2
import numpy as np
import torch
a = torch.zeros(5)
b = torch.tensor(tuple((0,1,0,1,0)),dtype=torch.uint8)
c= torch.tensor([7.,9.])
print(a[b].size())
a[b]=c
print(a)

torch.Size([2])
tensor([0., 7., 0., 9., 0.])

I am struggling to understand how this works. I initially thought the above code was using Fancy indexing but I realised that values from c tensors are getting copied corresponding to the indices marked 1. Also, if I don't specify dtype of b as uint8 then the above code does not work. Can someone please explain me the mechanism of the above code.

Abhishek Kishore
  • 340
  • 2
  • 13

1 Answers1

2

Indexing with arrays works the same as in numpy and most other vectorized math packages I am aware of. There are two cases:

  1. When b is of type uint8 (think boolean, pytorch doesn't distinguish bool from uint8), a[b] is a 1-d array containing the subset of values of a (a[i]) for which the corresponding in b (b[i]) was nonzero. These values are aliased to the original a so if you modify them, their corresponding locations will change as well.

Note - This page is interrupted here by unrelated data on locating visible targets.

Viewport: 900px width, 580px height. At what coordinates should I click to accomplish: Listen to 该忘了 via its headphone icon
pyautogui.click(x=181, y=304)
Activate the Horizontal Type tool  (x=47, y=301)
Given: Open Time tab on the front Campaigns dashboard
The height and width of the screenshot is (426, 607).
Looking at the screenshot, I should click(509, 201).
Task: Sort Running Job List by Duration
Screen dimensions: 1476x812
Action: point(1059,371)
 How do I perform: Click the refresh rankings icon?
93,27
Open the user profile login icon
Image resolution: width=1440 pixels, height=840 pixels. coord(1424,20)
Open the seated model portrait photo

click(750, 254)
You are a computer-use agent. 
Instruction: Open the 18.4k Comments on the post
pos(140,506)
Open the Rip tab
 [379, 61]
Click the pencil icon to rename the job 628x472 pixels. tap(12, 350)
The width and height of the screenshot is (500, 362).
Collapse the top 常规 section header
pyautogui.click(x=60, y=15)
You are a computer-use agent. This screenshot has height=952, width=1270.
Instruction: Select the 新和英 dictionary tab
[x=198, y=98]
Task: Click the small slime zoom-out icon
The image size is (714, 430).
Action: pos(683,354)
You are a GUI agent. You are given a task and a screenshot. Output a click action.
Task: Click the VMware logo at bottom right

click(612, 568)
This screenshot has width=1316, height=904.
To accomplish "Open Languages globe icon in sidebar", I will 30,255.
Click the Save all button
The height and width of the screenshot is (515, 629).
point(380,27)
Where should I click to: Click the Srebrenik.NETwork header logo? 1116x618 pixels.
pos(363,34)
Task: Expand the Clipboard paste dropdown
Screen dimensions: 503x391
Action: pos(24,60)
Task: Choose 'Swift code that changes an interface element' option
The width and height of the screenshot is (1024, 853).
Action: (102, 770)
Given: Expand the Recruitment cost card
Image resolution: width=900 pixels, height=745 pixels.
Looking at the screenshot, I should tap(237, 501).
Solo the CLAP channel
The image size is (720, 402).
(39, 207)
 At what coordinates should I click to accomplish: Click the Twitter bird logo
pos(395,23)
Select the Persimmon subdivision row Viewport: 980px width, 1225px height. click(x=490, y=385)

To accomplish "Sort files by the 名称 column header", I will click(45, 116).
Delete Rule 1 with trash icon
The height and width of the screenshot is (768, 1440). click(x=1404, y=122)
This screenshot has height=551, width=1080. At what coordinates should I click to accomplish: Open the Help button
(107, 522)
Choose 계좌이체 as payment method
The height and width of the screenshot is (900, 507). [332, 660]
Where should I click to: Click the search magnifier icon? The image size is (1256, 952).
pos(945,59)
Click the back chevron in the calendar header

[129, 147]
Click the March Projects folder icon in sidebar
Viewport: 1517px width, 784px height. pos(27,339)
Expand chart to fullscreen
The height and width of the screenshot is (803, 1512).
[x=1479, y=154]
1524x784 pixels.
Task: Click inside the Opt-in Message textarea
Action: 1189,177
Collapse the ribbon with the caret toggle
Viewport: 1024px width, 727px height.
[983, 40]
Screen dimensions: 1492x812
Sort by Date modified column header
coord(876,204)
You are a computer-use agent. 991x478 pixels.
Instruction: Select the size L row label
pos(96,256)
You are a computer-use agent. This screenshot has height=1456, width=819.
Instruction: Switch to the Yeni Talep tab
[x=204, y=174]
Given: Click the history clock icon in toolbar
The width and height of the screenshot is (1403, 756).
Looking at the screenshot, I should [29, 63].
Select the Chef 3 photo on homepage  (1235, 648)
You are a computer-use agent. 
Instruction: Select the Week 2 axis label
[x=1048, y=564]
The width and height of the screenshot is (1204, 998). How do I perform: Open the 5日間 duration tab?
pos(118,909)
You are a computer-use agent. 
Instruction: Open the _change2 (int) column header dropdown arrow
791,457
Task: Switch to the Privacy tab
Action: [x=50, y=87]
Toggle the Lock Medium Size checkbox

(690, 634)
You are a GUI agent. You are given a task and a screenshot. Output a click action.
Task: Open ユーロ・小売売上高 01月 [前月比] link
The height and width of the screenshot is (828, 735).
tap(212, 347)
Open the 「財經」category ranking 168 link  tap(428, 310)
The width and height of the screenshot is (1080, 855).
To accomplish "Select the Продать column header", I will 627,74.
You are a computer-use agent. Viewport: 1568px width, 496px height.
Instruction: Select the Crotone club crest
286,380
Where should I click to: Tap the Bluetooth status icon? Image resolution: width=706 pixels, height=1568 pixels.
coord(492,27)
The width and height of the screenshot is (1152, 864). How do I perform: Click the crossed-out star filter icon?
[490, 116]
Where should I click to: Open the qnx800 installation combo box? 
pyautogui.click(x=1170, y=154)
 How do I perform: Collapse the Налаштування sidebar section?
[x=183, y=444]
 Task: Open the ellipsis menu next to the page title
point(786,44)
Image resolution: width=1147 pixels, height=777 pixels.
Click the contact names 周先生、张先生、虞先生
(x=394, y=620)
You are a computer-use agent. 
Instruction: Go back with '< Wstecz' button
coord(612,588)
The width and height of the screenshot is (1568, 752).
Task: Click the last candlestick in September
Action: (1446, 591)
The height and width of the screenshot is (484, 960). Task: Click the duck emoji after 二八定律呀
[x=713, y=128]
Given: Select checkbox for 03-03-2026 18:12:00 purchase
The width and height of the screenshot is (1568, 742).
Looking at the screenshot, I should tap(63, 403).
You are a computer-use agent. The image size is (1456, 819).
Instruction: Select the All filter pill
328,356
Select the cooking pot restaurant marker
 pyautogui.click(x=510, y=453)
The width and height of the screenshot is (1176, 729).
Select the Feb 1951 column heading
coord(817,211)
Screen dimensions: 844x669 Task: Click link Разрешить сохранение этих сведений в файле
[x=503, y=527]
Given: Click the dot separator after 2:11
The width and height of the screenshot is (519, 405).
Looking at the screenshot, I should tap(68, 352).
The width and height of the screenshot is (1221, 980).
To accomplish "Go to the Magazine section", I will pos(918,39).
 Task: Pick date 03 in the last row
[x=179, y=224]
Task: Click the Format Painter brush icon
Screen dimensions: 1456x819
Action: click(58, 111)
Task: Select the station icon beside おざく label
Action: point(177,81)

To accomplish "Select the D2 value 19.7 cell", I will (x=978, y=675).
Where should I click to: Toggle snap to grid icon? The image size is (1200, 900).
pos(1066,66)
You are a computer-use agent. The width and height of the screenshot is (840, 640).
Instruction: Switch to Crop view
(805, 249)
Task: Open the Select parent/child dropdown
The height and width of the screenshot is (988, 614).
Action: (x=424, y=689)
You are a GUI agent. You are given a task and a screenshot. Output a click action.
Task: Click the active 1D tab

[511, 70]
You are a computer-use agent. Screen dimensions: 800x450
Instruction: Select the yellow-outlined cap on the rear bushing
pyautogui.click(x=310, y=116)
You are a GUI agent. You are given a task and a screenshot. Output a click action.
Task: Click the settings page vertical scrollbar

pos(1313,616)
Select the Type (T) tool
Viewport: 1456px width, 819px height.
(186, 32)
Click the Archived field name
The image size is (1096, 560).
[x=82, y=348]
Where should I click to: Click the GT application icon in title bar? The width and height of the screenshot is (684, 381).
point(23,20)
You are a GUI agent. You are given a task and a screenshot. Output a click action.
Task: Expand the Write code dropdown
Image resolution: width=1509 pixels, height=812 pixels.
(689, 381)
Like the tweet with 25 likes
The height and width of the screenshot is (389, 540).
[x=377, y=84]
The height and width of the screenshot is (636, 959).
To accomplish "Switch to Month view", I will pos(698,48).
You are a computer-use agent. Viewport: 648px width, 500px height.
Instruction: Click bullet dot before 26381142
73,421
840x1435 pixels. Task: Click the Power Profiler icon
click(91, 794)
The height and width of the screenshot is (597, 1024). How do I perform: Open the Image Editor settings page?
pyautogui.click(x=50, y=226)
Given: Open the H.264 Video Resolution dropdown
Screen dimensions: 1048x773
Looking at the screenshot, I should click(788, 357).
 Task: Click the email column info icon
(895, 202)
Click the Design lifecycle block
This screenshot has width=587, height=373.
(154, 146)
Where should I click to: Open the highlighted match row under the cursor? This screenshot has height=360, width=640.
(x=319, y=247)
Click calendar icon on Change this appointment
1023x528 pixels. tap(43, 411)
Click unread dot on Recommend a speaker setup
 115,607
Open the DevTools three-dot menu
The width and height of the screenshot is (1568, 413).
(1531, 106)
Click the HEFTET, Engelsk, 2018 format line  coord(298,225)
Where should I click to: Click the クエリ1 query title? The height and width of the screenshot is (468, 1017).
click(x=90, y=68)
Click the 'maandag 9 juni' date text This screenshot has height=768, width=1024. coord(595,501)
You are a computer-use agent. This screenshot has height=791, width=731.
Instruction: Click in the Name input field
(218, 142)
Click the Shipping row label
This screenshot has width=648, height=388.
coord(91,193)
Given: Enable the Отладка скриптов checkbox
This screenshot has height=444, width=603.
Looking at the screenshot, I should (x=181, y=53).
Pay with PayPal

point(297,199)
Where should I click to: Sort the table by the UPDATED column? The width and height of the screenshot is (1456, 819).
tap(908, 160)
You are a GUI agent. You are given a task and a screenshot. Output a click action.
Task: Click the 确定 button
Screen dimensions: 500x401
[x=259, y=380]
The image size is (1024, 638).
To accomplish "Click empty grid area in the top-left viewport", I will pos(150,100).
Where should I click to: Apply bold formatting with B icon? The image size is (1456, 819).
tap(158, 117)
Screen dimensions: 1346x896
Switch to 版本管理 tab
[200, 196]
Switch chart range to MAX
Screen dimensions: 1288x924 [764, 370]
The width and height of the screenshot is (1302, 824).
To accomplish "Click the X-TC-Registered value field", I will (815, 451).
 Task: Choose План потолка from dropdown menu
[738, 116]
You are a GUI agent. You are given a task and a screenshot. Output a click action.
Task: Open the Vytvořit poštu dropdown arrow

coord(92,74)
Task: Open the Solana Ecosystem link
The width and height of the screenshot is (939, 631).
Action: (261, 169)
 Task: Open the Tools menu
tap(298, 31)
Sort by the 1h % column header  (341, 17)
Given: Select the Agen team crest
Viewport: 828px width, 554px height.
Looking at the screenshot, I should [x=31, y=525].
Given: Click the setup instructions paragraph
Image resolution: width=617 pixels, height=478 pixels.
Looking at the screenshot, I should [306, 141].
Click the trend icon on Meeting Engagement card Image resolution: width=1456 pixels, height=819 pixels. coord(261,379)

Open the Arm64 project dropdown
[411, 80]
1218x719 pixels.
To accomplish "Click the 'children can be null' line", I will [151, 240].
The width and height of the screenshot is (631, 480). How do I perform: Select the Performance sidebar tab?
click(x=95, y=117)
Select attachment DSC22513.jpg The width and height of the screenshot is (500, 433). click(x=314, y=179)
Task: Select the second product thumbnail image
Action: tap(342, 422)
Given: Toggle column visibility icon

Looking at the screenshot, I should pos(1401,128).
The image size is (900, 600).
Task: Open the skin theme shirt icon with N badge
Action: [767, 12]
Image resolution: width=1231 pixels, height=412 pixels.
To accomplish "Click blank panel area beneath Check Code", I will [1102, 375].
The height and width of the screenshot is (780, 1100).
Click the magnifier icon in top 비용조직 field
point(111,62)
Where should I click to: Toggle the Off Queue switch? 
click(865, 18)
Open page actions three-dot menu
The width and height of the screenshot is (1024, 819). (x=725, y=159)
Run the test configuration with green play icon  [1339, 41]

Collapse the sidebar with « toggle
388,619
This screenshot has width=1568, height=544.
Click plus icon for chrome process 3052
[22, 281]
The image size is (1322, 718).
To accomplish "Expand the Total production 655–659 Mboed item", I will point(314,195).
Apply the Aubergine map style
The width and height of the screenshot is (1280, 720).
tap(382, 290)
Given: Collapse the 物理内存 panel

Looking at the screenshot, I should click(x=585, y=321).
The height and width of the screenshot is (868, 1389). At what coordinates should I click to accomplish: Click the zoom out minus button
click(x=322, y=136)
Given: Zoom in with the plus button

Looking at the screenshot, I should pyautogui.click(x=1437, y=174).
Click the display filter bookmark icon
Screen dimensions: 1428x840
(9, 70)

  2. The alternative type you can use for indexing is an array of int64, in which case a[b] creates an array of shape (*b.shape, *a.shape[1:]). Its structure is as if each element of b (b[i]) was replaced by a[i]. In other words, you create a new array by specifying from which indexes of a should the data be fetched. Again, the values are aliased to the original a, so if you modify a[b] the values of a[b[i]], for each i, will change. An example usecase is shown in this question.

These two modes are explained for numpy in integer array indexing and boolean array indexing, where for the latter you have to keep in mind that pytorch uses uint8 in place of bool.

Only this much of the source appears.